Tannaitic sage of the 2nd century

Shimon bar Yochai (Zoharic Aramaic: שמעון בר יוחאי, Šimʿon bar Yoḥay) or Shimon ben Yochai (Mishnaic Hebrew: שמעון בן יוחי), (Note: The 13th century Zohar and later works which adopt its stylings often use the Aramaic patronymic "bar Yochai"; however, as a Palestinian Tannaitic sage, he is always called "Shimon ben Yochai" in ancient texts.) also known by the acronym Rashbi, (Note: Rabbi Shimon bar / ben Yoḥai.) was a 2nd-century tanna or sage of the land of Israel. He was one of the most eminent disciples of Rabbi Akiva. The Zohar, a 13th-century foundational work of Kabbalah, is ascribed to him by Kabbalistic tradition, but this claim is universally rejected by modern scholars.

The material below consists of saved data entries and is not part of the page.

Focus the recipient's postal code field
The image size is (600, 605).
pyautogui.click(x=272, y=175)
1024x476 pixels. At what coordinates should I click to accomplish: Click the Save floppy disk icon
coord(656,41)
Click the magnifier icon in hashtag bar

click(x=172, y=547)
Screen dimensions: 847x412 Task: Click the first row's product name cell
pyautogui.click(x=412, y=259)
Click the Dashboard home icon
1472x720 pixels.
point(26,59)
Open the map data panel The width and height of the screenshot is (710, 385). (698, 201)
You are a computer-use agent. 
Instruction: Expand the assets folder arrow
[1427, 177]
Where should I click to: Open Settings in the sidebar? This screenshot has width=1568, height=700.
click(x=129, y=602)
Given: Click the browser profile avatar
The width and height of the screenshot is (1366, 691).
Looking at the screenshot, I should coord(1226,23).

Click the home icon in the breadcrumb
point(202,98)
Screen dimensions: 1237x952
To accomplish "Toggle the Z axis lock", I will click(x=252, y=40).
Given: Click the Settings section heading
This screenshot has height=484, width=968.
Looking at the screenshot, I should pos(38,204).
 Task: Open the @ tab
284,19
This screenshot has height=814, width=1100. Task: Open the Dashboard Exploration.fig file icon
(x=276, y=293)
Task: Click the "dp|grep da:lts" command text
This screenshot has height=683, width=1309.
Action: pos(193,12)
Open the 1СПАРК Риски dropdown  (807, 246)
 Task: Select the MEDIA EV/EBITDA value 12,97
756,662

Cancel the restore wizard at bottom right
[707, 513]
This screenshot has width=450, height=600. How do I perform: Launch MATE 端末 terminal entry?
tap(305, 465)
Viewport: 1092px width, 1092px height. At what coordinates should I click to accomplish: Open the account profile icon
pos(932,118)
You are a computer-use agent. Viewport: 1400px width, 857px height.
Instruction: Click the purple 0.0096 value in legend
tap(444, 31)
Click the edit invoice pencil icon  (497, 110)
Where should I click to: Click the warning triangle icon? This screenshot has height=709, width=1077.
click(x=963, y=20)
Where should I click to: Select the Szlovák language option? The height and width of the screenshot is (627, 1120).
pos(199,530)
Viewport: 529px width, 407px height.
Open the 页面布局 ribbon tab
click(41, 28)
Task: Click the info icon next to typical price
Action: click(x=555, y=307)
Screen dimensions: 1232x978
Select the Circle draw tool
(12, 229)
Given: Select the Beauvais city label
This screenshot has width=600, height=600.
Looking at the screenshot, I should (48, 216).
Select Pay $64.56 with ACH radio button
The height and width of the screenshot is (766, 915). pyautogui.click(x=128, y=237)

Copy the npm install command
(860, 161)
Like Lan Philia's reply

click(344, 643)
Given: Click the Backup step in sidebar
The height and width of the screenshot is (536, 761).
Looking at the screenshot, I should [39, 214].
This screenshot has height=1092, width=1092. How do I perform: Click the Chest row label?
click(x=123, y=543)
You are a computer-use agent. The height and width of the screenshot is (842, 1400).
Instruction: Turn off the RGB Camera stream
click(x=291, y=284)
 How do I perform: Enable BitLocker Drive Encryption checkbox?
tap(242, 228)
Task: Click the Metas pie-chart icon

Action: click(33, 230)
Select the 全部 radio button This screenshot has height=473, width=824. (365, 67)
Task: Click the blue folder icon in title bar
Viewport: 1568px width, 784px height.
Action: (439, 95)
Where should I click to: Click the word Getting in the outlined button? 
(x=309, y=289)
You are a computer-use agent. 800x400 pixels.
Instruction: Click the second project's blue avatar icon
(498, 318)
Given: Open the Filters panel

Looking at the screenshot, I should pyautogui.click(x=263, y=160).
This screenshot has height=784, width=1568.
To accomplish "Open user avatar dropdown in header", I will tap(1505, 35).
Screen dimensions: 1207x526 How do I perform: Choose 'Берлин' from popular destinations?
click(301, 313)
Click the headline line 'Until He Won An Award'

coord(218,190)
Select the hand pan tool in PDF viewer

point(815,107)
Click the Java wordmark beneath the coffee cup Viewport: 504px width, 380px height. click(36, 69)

In addition, the essential legal works called the Sifre and Mekhilta of Rabbi Shimon ben Yochai are attributed to him (not to be confused with the Mekhilta of Rabbi Ishmael, of which much of the text is the same). In the Mishnah, where he is the fourth-most mentioned sage, he is referred to as simply "Rabbi Shimon" except in Hagigah 1:7. In baraitas, midrash, and gemara, his name occurs either as Shimon or as Shimon ben Yochai. An 8th-century pseudonymous attribution of divine revelations to Shimon by the angel Metatron is also known, called The Secrets of Rabbi Simon ben Yohai.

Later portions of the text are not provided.